EXTRACTED TEXT →
__________________________________________________

So how long does it take for you to load up SAT10000 file? Mine is like around 20-25mins, still got problem.POST YOURS!!!!!
11/16/2005 2:51:55 PM
um. it shouldn't take that long. are you doing any println stuff? i remember back when i took 316 i tried testing stuff with the ole system.out.println and it took soooooo much time to do that. once i removed all the debug lines i could load the stuff in like 30 sec.
11/16/2005 3:23:10 PM
it seems like computers are faster than that
11/16/2005 3:31:57 PM
SeaCabEan, Are you talking about loading up 167,000 lines of keys and hash them to a table, and all that takes about 30 seconds?
11/16/2005 5:18:41 PM
Unless he's changed the program/files associated with it, it shouldn't take 20-25 minutes, even on university machines. Ask him in class (like the week its due) and he'll give a good indication of what it should be.[Edited on November 16, 2005 at 6:06 PM. Reason : .]
11/16/2005 6:06:19 PM
a poorly written algorith WILL take 30m.you can get it to 20-60 seconds, get help from the TA.
11/16/2005 7:20:18 PM
yeah it's definitely due tomorrow so no time for any of that loli'm gonna be pulling an all nighter trying to finish it myself, and that probably isn't gonna happen
11/16/2005 9:29:52 PM
too impatient so we made ours to take less than 40 4 secs...dont have time for programs that take 20 to 25 minutes to run... [Edited on November 16, 2005 at 10:54 PM. Reason : .]
11/16/2005 10:53:46 PM
mine runs an average of 3.15 seconds on SAT10000
11/16/2005 11:02:43 PM
seriously, this should run in less than 10 seconds, if i recall. If you write it in c, it's almost instantaneous.FYI, string concatenation is slooooooow in java. If you are doing that for some reason, don't.[Edited on November 16, 2005 at 11:13 PM. Reason : sdf]
11/16/2005 11:12:12 PM
humm.. I got my programming running on a school server in about 2mins 38 seconds... I think thats good enough for me. Hopefully not everyone in the class got it workin within seconds;
11/16/2005 11:56:59 PM
if you have ANY System.out.println("") left in there take them out... it increases the runtime by a factor of 100 litterally
11/16/2005 11:58:30 PM
we got ours down to around 6 minutes for the sat10000 one, but are next longest one (ncd4) takes like 6 seconds, so whatever.i think he said that if you're takes 6 minutes longer than the best time or less, you're fine. so we'll be right around there.

__________________________________________________

Rows from a dataset →

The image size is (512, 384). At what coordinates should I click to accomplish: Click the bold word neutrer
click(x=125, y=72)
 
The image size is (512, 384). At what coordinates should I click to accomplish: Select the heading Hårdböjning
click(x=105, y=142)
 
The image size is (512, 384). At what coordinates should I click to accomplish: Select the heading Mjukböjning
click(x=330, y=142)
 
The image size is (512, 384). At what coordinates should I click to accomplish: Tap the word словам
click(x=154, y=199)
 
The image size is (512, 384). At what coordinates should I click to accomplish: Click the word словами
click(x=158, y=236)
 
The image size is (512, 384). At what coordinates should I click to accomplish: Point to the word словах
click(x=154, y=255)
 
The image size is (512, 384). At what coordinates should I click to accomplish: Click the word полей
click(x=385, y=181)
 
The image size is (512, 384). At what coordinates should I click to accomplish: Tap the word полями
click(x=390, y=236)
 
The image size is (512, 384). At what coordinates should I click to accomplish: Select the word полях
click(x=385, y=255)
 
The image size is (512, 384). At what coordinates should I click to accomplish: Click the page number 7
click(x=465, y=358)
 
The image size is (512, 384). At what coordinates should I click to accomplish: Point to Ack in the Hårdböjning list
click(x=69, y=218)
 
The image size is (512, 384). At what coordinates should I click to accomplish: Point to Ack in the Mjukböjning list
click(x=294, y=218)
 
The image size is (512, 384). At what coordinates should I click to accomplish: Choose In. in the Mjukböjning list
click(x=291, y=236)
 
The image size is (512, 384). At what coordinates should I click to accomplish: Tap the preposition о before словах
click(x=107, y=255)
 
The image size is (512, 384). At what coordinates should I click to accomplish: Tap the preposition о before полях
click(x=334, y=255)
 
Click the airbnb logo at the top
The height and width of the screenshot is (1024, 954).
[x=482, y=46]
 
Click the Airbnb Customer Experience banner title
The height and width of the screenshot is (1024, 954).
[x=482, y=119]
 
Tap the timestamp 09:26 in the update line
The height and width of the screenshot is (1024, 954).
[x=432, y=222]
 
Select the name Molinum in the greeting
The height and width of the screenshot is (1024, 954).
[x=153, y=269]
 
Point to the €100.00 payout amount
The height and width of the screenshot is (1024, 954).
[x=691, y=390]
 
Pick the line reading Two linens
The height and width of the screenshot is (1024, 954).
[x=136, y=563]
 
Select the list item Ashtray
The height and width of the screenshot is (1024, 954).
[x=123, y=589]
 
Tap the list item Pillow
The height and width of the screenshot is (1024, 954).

__________________________________________________

EXERCISES TO COMPLETE →
A - Can you copy out the whole forum thread on SAT10000 load times, word for word?
B - In the listing, could you rewrite the part that opens with the line containing "Select the list item Ashtray" and runs through the end, swapping "screenshot" for "image" and leaving everything else unchanged?

TASK-BY-TASK SOLUTIONS →
A -
So how long does it take for you to load up SAT10000 file? Mine is like around 20-25mins, still got problem.POST YOURS!!!!!
11/16/2005 2:51:55 PM
um. it shouldn't take that long. are you doing any println stuff? i remember back when i took 316 i tried testing stuff with the ole system.out.println and it took soooooo much time to do that. once i removed all the debug lines i could load the stuff in like 30 sec.
11/16/2005 3:23:10 PM
it seems like computers are faster than that
11/16/2005 3:31:57 PM
SeaCabEan, Are you talking about loading up 167,000 lines of keys and hash them to a table, and all that takes about 30 seconds?
11/16/2005 5:18:41 PM
Unless he's changed the program/files associated with it, it shouldn't take 20-25 minutes, even on university machines. Ask him in class (like the week its due) and he'll give a good indication of what it should be.[Edited on November 16, 2005 at 6:06 PM. Reason : .]
11/16/2005 6:06:19 PM
a poorly written algorith WILL take 30m.you can get it to 20-60 seconds, get help from the TA.
11/16/2005 7:20:18 PM
yeah it's definitely due tomorrow so no time for any of that loli'm gonna be pulling an all nighter trying to finish it myself, and that probably isn't gonna happen
11/16/2005 9:29:52 PM
too impatient so we made ours to take less than 40 4 secs...dont have time for programs that take 20 to 25 minutes to run... [Edited on November 16, 2005 at 10:54 PM. Reason : .]
11/16/2005 10:53:46 PM
mine runs an average of 3.15 seconds on SAT10000
11/16/2005 11:02:43 PM
seriously, this should run in less than 10 seconds, if i recall. If you write it in c, it's almost instantaneous.FYI, string concatenation is slooooooow in java. If you are doing that for some reason, don't.[Edited on November 16, 2005 at 11:13 PM. Reason : sdf]
11/16/2005 11:12:12 PM
humm.. I got my programming running on a school server in about 2mins 38 seconds... I think thats good enough for me. Hopefully not everyone in the class got it workin within seconds;
11/16/2005 11:56:59 PM
if you have ANY System.out.println("") left in there take them out... it increases the runtime by a factor of 100 litterally
11/16/2005 11:58:30 PM
we got ours down to around 6 minutes for the sat10000 one, but are next longest one (ncd4) takes like 6 seconds, so whatever.i think he said that if you're takes 6 minutes longer than the best time or less, you're fine. so we'll be right around there.

B -
Select the list item Ashtray
The height and width of the image is (1024, 954).
[x=123, y=589]
 
Tap the list item Pillow
The height and width of the image is (1024, 954).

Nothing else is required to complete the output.